Chief Justice of India N V Ramana on Saturday said he is not a sophisticated speaker and learnt English in Class 8.
The comment was in response to Solicitor General Tushar Mehta's clarification that he was not even remotely suggesting that only farmers are responsible for air pollution in the Delhi-NCR region.
"Unfortunately I am not a sophisticated speaker. This is my drawback as I learnt English in Class 8. I don't have good English for expressing words. I studied law in the English language," the chief justice told Solicitor General Mehta, who was appearing for the Centre.
"The language in which our response as lawyers is taken might send the wrong message which was not the intention," Solicitor General Mehta had said.
He said he too had learnt his English in Class 8 and studied till graduation in Gujarati medium.
"We are sailing in the same boat. My law was in English medium," Solicitor General Mehta said.
The Supreme Court has termed the rise in air pollution in the Delhi-NCR region an "emergency" and asked the Centre and the Delhi government to take immediate measures to improve air quality, suggesting steps such as stopping vehicles and clamping a lockdown in the national capital.
"We want the pollution to decrease ultimately. Nothing else," the chief justice said.
The bench, also comprising Justices D Y Chandrachud and Surya Kant, said there are other reasons for pollution such as vehicular emissions, firecrackers and dust, and singling out stubble burning is not the solution.

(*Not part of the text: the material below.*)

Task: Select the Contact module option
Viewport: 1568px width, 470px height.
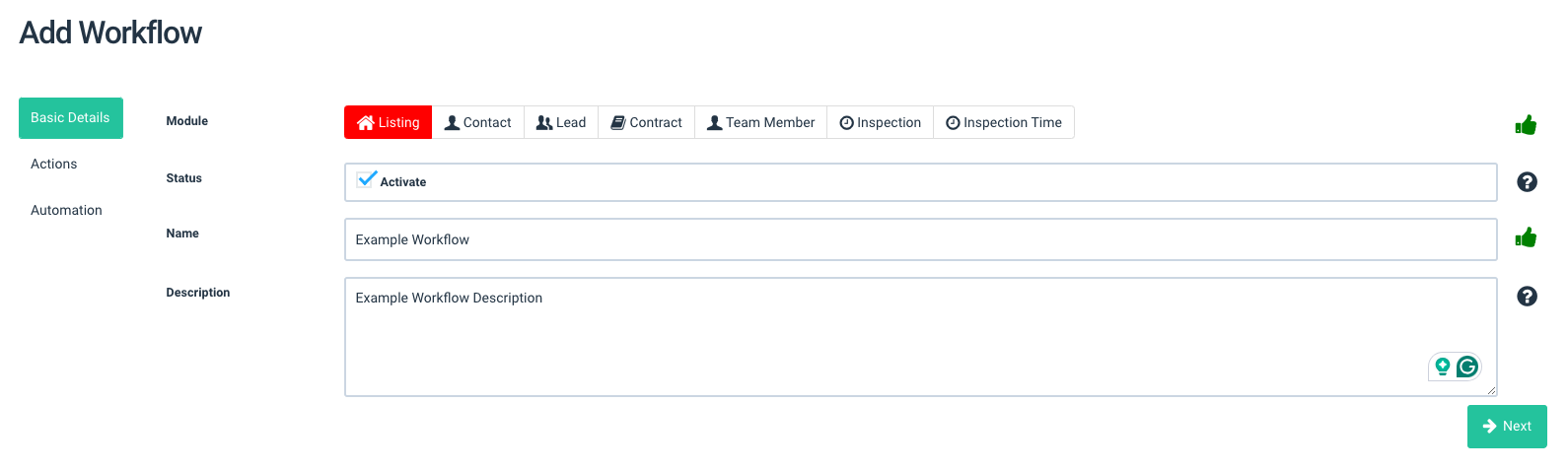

"Your projection is as if farmers are responsible for this pollution. Seventy per cent. First let the Delhi people be controlled. Where is the effective mechanism to control fire crackers, vehicle pollution etc?"
"We understand some per cent is stubble burning. Rest is crackers, vehicular pollution, industries, dust pollution etc. You tell us how to bring AQI levels from 500 to 200 points in Delhi. Take some immediate urgent measures like a two-day lockdown," the bench said.
The observations came while hearing a plea filed by environmental activist Aditya Dubey and law student Aman Banka, who sought directions to provide stubble-removing machines to small and marginal farmers for free.